Spatial Analysis of Uneven Metropolitan Development in the Context of Big Data
Published in The University of Utah, 2020
Core contribution: This dissertation frames uneven metropolitan development as a spatial process that can be measured through heterogeneous big data and multi-scale spatial analytics. Its contribution is methodological and conceptual: housing, mobility, amenities, and firms become linked evidence streams for uncovering hidden mechanisms of urban inequality.
Highlights
- Builds a research framework for studying metropolitan unevenness with heterogeneous urban big data.
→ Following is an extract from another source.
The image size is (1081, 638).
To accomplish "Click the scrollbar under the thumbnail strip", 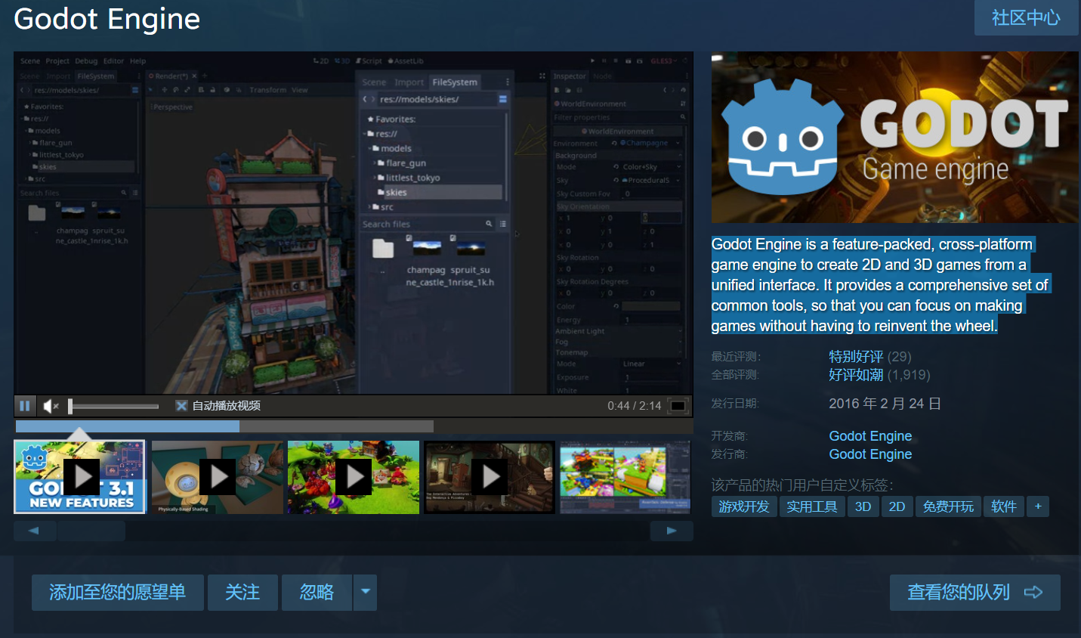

- Emphasizes scale, spatial heterogeneity, and connectivity as core analytical dimensions.
- Links housing, mobility, amenities, and firm location to broader mechanisms of urban inequality.
- Positions spatial analytics as a way to make hidden metropolitan development processes observable.
核心贡献: 本论文将不均衡都市发展理解为可通过异质性大数据与多尺度空间分析加以识别的空间过程。其贡献既是方法论的,也是概念上的:住房、流动、设施和企业数据共同构成揭示城市不平等隐性机制的证据体系。
核心亮点
- 构建利用异质性城市大数据研究都市不均衡发展的分析框架。
- 强调尺度、空间异质性和连接性是理解不均衡发展的核心维度。
- 将住房、流动、设施和企业区位纳入城市不平等机制的综合解释。
- 把空间分析视为使隐性都市发展过程可观察、可测度的方法路径。